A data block

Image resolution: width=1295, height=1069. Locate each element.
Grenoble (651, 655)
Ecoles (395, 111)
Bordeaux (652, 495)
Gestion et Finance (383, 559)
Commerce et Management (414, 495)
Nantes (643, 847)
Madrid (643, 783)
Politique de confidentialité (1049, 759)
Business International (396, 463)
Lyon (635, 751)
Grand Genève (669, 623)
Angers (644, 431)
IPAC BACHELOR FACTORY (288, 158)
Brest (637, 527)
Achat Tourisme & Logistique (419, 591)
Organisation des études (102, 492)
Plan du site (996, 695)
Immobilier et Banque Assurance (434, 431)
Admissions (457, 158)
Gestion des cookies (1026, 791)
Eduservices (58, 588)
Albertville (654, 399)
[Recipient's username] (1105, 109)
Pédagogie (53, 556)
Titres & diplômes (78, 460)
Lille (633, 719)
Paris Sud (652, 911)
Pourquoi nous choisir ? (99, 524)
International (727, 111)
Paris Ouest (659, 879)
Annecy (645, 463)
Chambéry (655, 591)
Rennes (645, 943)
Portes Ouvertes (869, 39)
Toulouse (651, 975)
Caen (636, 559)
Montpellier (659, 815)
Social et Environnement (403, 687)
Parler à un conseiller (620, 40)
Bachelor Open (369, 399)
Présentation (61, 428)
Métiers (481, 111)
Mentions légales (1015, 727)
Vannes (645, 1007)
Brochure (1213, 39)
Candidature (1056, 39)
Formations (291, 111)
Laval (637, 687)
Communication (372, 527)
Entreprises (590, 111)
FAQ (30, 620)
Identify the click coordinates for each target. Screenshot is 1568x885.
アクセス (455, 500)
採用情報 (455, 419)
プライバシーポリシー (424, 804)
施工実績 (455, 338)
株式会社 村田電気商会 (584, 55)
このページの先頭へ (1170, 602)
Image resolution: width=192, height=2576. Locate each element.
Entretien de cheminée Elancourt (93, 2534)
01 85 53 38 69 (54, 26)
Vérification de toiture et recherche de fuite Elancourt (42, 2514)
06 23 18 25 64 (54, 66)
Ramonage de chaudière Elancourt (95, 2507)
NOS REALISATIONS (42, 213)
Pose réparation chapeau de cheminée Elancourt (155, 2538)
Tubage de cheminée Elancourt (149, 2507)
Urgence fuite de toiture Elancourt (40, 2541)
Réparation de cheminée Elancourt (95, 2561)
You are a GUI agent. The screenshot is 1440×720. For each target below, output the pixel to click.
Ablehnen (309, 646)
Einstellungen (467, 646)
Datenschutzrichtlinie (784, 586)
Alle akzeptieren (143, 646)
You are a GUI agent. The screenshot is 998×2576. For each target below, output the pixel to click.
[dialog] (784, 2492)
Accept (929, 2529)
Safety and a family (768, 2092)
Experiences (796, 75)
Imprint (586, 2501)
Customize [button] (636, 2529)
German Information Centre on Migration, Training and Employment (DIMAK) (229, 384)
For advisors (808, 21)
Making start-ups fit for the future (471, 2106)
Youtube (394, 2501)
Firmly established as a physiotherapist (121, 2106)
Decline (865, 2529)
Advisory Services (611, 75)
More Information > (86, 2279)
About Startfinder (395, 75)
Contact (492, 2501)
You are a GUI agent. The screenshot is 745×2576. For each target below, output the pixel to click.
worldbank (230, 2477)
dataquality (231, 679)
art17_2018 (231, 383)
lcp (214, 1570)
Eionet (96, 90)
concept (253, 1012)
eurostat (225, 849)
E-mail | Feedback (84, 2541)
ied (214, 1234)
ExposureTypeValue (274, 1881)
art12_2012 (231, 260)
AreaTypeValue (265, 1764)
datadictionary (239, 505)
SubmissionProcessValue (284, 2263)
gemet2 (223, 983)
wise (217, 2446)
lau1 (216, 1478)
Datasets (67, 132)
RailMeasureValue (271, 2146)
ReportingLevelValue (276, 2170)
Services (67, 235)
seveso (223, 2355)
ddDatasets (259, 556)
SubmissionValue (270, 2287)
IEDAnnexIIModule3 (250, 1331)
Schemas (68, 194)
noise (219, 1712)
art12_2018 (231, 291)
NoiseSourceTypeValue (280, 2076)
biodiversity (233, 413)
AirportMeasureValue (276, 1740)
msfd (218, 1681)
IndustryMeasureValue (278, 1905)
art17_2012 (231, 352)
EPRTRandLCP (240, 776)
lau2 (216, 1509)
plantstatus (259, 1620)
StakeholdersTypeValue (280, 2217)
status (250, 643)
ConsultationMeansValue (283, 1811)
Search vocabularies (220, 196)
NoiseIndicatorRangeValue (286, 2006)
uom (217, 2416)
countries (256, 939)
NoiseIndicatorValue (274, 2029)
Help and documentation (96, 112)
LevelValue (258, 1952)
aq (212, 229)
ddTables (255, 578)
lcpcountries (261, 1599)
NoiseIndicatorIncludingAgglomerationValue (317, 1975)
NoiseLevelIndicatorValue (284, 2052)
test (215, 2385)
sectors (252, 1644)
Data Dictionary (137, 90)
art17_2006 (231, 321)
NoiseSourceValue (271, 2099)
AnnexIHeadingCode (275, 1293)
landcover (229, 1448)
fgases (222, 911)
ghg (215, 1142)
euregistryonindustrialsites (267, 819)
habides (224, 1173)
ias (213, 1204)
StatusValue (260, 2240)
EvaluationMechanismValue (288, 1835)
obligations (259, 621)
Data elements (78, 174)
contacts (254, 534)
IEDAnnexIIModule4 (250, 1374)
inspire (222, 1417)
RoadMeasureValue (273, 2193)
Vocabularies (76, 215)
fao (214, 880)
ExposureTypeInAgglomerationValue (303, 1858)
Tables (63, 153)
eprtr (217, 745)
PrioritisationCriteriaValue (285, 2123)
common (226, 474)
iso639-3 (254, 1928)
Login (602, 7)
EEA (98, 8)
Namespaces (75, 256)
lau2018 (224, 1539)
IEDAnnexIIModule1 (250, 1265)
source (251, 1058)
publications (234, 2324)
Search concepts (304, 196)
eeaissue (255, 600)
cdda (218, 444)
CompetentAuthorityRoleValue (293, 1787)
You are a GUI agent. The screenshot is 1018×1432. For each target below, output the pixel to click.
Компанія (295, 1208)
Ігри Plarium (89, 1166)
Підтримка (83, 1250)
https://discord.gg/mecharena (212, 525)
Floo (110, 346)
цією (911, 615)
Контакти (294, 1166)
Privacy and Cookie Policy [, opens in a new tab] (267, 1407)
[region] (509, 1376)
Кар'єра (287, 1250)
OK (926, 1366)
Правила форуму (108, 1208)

### YOUR OBJECTIVE
Convert every line of the material above into a JSON list of strings, with one string per line and no entries for blank lines.

### FULL ANSWER
[
  "Image resolution: width=1295, height=1069. Locate each element.",
  "Grenoble (651, 655)",
  "Ecoles (395, 111)",
  "Bordeaux (652, 495)",
  "Gestion et Finance (383, 559)",
  "Commerce et Management (414, 495)",
  "Nantes (643, 847)",
  "Madrid (643, 783)",
  "Politique de confidentialité (1049, 759)",
  "Business International (396, 463)",
  "Lyon (635, 751)",
  "Grand Genève (669, 623)",
  "Angers (644, 431)",
  "IPAC BACHELOR FACTORY (288, 158)",
  "Brest (637, 527)",
  "Achat Tourisme & Logistique (419, 591)",
  "Organisation des études (102, 492)",
  "Plan du site (996, 695)",
  "Immobilier et Banque Assurance (434, 431)",
  "Admissions (457, 158)",
  "Gestion des cookies (1026, 791)",
  "Eduservices (58, 588)",
  "Albertville (654, 399)",
  "[Recipient's username] (1105, 109)",
  "Pédagogie (53, 556)",
  "Titres & diplômes (78, 460)",
  "Lille (633, 719)",
  "Paris Sud (652, 911)",
  "Pourquoi nous choisir ? (99, 524)",
  "International (727, 111)",
  "Paris Ouest (659, 879)",
  "Annecy (645, 463)",
  "Chambéry (655, 591)",
  "Rennes (645, 943)",
  "Portes Ouvertes (869, 39)",
  "Toulouse (651, 975)",
  "Caen (636, 559)",
  "Montpellier (659, 815)",
  "Social et Environnement (403, 687)",
  "Parler à un conseiller (620, 40)",
  "Bachelor Open (369, 399)",
  "Présentation (61, 428)",
  "Métiers (481, 111)",
  "Mentions légales (1015, 727)",
  "Vannes (645, 1007)",
  "Brochure (1213, 39)",
  "Candidature (1056, 39)",
  "Formations (291, 111)",
  "Laval (637, 687)",
  "Communication (372, 527)",
  "Entreprises (590, 111)",
  "FAQ (30, 620)",
  "Identify the click coordinates for each target. Screenshot is 1568x885.",
  "アクセス (455, 500)",
  "採用情報 (455, 419)",
  "プライバシーポリシー (424, 804)",
  "施工実績 (455, 338)",
  "株式会社 村田電気商会 (584, 55)",
  "このページの先頭へ (1170, 602)",
  "Image resolution: width=192, height=2576. Locate each element.",
  "Entretien de cheminée Elancourt (93, 2534)",
  "01 85 53 38 69 (54, 26)",
  "Vérification de toiture et recherche de fuite Elancourt (42, 2514)",
  "06 23 18 25 64 (54, 66)",
  "Ramonage de chaudière Elancourt (95, 2507)",
  "NOS REALISATIONS (42, 213)",
  "Pose réparation chapeau de cheminée Elancourt (155, 2538)",
  "Tubage de cheminée Elancourt (149, 2507)",
  "Urgence fuite de toiture Elancourt (40, 2541)",
  "Réparation de cheminée Elancourt (95, 2561)",
  "You are a GUI agent. The screenshot is 1440×720. For each target below, output the pixel to click.",
  "Ablehnen (309, 646)",
  "Einstellungen (467, 646)",
  "Datenschutzrichtlinie (784, 586)",
  "Alle akzeptieren (143, 646)",
  "You are a GUI agent. The screenshot is 998×2576. For each target below, output the pixel to click.",
  "[dialog] (784, 2492)",
  "Accept (929, 2529)",
  "Safety and a family (768, 2092)",
  "Experiences (796, 75)",
  "Imprint (586, 2501)",
  "Customize [button] (636, 2529)",
  "German Information Centre on Migration, Training and Employment (DIMAK) (229, 384)",
  "For advisors (808, 21)",
  "Making start-ups fit for the future (471, 2106)",
  "Youtube (394, 2501)",
  "Firmly established as a physiotherapist (121, 2106)",
  "Decline (865, 2529)",
  "Advisory Services (611, 75)",
  "More Information > (86, 2279)",
  "About Startfinder (395, 75)",
  "Contact (492, 2501)",
  "You are a GUI agent. The screenshot is 745×2576. For each target below, output the pixel to click.",
  "worldbank (230, 2477)",
  "dataquality (231, 679)",
  "art17_2018 (231, 383)",
  "lcp (214, 1570)",
  "Eionet (96, 90)",
  "concept (253, 1012)",
  "eurostat (225, 849)",
  "E-mail | Feedback (84, 2541)",
  "ied (214, 1234)",
  "ExposureTypeValue (274, 1881)",
  "art12_2012 (231, 260)",
  "AreaTypeValue (265, 1764)",
  "datadictionary (239, 505)",
  "SubmissionProcessValue (284, 2263)",
  "gemet2 (223, 983)",
  "wise (217, 2446)",
  "lau1 (216, 1478)",
  "Datasets (67, 132)",
  "RailMeasureValue (271, 2146)",
  "ReportingLevelValue (276, 2170)",
  "Services (67, 235)",
  "seveso (223, 2355)",
  "ddDatasets (259, 556)",
  "SubmissionValue (270, 2287)",
  "IEDAnnexIIModule3 (250, 1331)",
  "Schemas (68, 194)",
  "noise (219, 1712)",
  "art12_2018 (231, 291)",
  "NoiseSourceTypeValue (280, 2076)",
  "biodiversity (233, 413)",
  "AirportMeasureValue (276, 1740)",
  "msfd (218, 1681)",
  "IndustryMeasureValue (278, 1905)",
  "art17_2012 (231, 352)",
  "EPRTRandLCP (240, 776)",
  "lau2 (216, 1509)",
  "plantstatus (259, 1620)",
  "StakeholdersTypeValue (280, 2217)",
  "status (250, 643)",
  "ConsultationMeansValue (283, 1811)",
  "Search vocabularies (220, 196)",
  "NoiseIndicatorRangeValue (286, 2006)",
  "uom (217, 2416)",
  "countries (256, 939)",
  "NoiseIndicatorValue (274, 2029)",
  "Help and documentation (96, 112)",
  "LevelValue (258, 1952)",
  "aq (212, 229)",
  "ddTables (255, 578)",
  "lcpcountries (261, 1599)",
  "NoiseIndicatorIncludingAgglomerationValue (317, 1975)",
  "NoiseLevelIndicatorValue (284, 2052)",
  "test (215, 2385)",
  "sectors (252, 1644)",
  "Data Dictionary (137, 90)",
  "art17_2006 (231, 321)",
  "NoiseSourceValue (271, 2099)",
  "AnnexIHeadingCode (275, 1293)",
  "landcover (229, 1448)",
  "fgases (222, 911)",
  "ghg (215, 1142)",
  "euregistryonindustrialsites (267, 819)",
  "habides (224, 1173)",
  "ias (213, 1204)",
  "StatusValue (260, 2240)",
  "EvaluationMechanismValue (288, 1835)",
  "obligations (259, 621)",
  "Data elements (78, 174)",
  "contacts (254, 534)",
  "IEDAnnexIIModule4 (250, 1374)",
  "inspire (222, 1417)",
  "RoadMeasureValue (273, 2193)",
  "Vocabularies (76, 215)",
  "fao (214, 880)",
  "ExposureTypeInAgglomerationValue (303, 1858)",
  "Tables (63, 153)",
  "eprtr (217, 745)",
  "PrioritisationCriteriaValue (285, 2123)",
  "common (226, 474)",
  "iso639-3 (254, 1928)",
  "Login (602, 7)",
  "EEA (98, 8)",
  "Namespaces (75, 256)",
  "lau2018 (224, 1539)",
  "IEDAnnexIIModule1 (250, 1265)",
  "source (251, 1058)",
  "publications (234, 2324)",
  "Search concepts (304, 196)",
  "eeaissue (255, 600)",
  "cdda (218, 444)",
  "CompetentAuthorityRoleValue (293, 1787)",
  "You are a GUI agent. The screenshot is 1018×1432. For each target below, output the pixel to click.",
  "Компанія (295, 1208)",
  "Ігри Plarium (89, 1166)",
  "Підтримка (83, 1250)",
  "https://discord.gg/mecharena (212, 525)",
  "Floo (110, 346)",
  "цією (911, 615)",
  "Контакти (294, 1166)",
  "Privacy and Cookie Policy [, opens in a new tab] (267, 1407)",
  "[region] (509, 1376)",
  "Кар'єра (287, 1250)",
  "OK (926, 1366)",
  "Правила форуму (108, 1208)"
]